Norm development (Sherif, 1936)
- People need to be certain and confident that what they are doing, thinking or feeling is correct and appropriate.
- Argues that people use the behaviour of others to establish the range of possible behaviour (i.e. frame of reference).
Frame of reference (FoR)
- Complete range of subjectively conceivable positions on some attitudinal or behavioural dimension, which relevant people can occupy in a particular context.
Autokinetic effect (Sherif, 1936)
- People asked to estimate how much light moves.
- Presented the pinpoint of light and had participants, unaware that it was an illusion, estimate the amount the light moved on each trial.
- Discovered they used their own estimates as FoR: over a series of 100 trials, gradually focused on a narrow row of estimates (different people adopted their own range).

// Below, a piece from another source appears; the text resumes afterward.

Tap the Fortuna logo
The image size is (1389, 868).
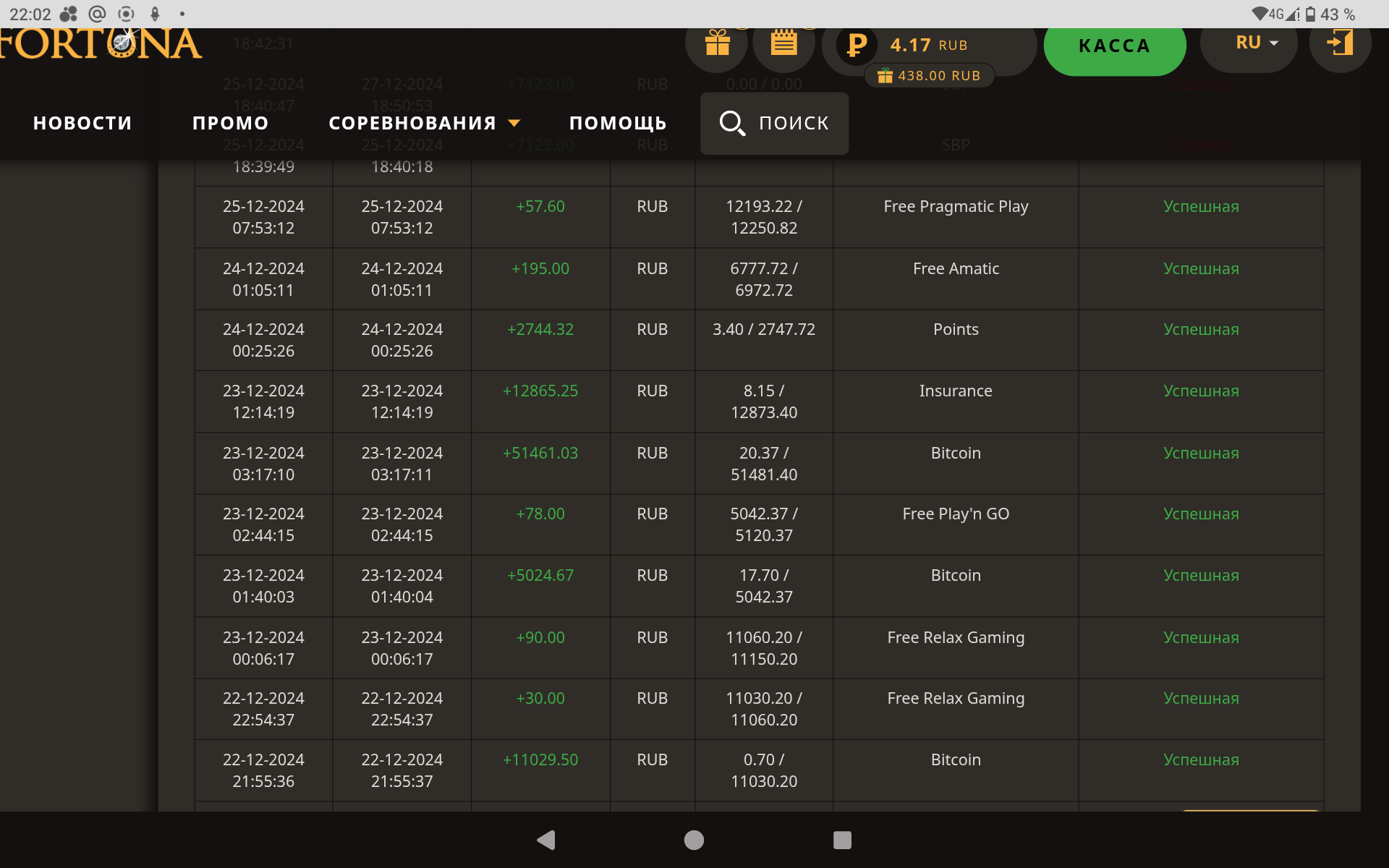coord(101,45)
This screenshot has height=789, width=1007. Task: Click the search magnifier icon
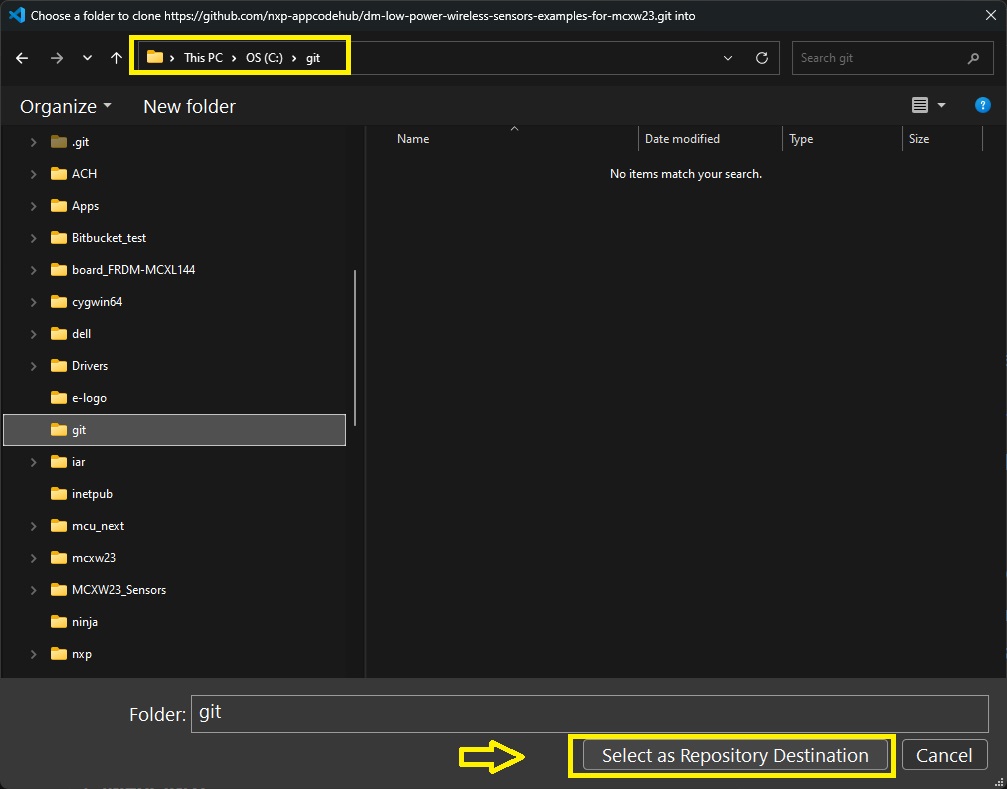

- Continued experiment in further sessions of 100 trials in groups of 2 or 3: participants used each other's estimates as FoR and converged on group mean so gave similar estimates.
- Suggests norm seems to be internalised: when participants start then continue in a group, group norm used when they finally make autokinetic estimates on their own.
Autokenesis
- Optical illusion in which a pinpoint of light shining in complete darkness appears to move about.
- Movement actually caused by eye movement in the absence of a physical frame of reference (i.e. objects).
Conformity (Asch, 1951)
- Rational process: people construct norm from others' behaviour to determine appropriate behaviour.
- Visual discrimination task: which 3 comparison lines matches the standard line?
- Groups of 7-9, only 1 true participant.
- Confederates told to give incorrect answer → average conformity 33% (5% conformed on all trials, 25% on none).
- When judgements anonymous, conformity dropped to 12.5%.
Informational influence (Deutsch & Gerard, 1955)
- Ambiguous/uncertain situations.
- Need to feel confident our perceptions/beliefs/feelings correct.
- Influence to accept info from another as evidence about reality.
- True cognitive change.
Sherif's study: ambiguous → uncertainty → use others' estimates as information to resolve subjective uncertainty.
Normative influence (Deutsch & Gerard, 1955)
- Need for social approval and acceptance.
- Avoid disapproval.
- Surface compliance.
Asch's study: unambiguous; go along with group; especially when under surveillance.
Minority influence
Social influence processes whereby numerical or power minorities change the attitudes of the majority.
Obedience
Following the demands of someone higher in the social hierarchy than oneself.
Obedience to authority (Milgram, 1963)
- Participant assigned role of teacher.
- Electric shocks to confederate in mock learning study when incorrect answer given.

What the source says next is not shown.